__Extrahierter Text__:
::::::::

Dieser Tod ersparte ihm, einige Wochen später mit dem Handkoffer unter den Steinwürfen eines gemieteten Pöbels über die Rheinbrücke gejagt zu werden; darüber hat Robert Minder das Erforderliche gesagt.

Bis zuletzt hielt Simmel daran fest: «Ich bin doch ein Götterliebling gewesen.» Und das ist wahr. Denn er durfte ausleben, was in ihm war, und sagen, was ihm aufgetragen war. In der Grenze des Todes schloß sich seine Gestalt.

 

 

Es ist schmerzlich, dazu einen kleinen Vorbehalt machen zu müssen. Wir zweifeln nicht, daß Simmel der bislang bedeutendste Philosoph dieses Jahrhunderts war und der größte deutsche Essayist überhaupt - gewesen wäre; wenn nämlich sein Stil auf der Höhe seiner Gedanken gestanden hätte. Vielleicht war aus der Friedrichstraße kein grundwachsender Stil heraufzusaugen; immerhin hatte Nietzsche bereits geschrieben.

::::::::

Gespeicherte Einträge

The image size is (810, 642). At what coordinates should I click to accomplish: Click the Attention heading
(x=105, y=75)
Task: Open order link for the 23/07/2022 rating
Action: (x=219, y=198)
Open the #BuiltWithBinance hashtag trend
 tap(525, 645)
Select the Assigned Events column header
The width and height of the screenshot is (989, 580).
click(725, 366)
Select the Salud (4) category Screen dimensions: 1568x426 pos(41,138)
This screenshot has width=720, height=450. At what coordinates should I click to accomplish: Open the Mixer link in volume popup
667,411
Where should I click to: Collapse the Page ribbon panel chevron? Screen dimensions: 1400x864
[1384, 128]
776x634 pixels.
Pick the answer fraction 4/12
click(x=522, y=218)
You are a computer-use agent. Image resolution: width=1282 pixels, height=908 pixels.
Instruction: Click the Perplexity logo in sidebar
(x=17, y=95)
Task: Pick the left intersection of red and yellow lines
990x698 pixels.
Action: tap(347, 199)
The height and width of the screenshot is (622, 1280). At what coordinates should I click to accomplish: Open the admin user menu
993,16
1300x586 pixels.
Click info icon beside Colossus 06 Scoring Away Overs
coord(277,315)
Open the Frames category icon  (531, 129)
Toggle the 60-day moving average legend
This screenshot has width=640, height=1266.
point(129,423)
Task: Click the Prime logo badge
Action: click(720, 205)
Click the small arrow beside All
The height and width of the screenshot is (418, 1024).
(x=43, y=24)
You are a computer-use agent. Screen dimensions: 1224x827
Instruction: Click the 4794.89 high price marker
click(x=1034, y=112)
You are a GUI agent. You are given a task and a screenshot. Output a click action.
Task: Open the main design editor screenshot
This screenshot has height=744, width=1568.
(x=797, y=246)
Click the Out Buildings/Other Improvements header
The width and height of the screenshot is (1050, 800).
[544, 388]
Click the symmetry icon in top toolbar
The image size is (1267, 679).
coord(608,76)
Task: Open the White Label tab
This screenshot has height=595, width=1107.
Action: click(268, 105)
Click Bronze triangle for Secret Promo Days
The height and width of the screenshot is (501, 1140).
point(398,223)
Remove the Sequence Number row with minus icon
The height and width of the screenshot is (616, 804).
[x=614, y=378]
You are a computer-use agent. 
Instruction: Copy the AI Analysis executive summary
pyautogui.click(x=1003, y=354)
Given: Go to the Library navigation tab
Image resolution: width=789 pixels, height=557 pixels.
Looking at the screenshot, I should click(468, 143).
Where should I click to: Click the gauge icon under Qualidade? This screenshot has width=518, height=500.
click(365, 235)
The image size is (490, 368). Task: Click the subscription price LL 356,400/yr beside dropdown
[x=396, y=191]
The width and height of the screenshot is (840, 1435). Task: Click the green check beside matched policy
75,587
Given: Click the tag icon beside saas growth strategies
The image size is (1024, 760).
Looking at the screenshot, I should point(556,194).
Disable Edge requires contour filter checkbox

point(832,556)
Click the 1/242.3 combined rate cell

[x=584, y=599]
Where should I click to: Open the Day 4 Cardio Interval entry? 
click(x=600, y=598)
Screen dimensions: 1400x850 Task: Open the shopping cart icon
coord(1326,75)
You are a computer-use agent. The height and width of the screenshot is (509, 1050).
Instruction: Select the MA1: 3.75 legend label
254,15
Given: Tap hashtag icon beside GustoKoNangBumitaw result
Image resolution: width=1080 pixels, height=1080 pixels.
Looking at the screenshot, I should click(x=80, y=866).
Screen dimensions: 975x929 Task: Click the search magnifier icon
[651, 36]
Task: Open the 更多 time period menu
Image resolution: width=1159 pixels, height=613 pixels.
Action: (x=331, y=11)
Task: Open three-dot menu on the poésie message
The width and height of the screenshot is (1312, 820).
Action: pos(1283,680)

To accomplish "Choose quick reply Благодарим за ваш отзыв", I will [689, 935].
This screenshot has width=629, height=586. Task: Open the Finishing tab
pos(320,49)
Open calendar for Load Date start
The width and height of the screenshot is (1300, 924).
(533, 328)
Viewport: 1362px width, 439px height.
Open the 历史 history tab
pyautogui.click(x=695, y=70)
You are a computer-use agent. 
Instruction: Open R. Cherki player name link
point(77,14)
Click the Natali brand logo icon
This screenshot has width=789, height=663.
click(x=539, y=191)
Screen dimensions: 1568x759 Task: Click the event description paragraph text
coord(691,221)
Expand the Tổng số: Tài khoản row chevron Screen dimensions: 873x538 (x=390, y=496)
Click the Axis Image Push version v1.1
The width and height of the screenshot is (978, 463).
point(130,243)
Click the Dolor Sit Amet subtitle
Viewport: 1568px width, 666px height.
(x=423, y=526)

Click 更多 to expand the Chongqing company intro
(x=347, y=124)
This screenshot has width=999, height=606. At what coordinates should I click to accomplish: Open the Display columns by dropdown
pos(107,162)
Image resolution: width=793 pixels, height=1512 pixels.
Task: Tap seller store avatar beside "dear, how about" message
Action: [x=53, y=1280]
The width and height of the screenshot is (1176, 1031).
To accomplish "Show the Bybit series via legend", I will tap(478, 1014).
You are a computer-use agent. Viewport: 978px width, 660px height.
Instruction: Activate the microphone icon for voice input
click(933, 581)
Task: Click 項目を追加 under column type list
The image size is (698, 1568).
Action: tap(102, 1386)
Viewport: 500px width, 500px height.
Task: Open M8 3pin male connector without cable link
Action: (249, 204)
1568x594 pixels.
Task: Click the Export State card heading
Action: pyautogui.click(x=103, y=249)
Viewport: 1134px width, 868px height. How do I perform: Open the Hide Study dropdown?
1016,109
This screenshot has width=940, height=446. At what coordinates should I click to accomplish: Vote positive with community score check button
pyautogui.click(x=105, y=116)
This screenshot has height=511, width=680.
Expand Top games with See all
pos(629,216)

::::::::

__Aufgabendetails__: Woran hielt Simmel laut dem Text über Simmel bis zuletzt fest? Bitte geben Sie den Satz wörtlich an. Die Einträge stammen aus einer anderen Quelle.

__Lösung zur Aufgabe__: «Ich bin doch ein Götterliebling gewesen.»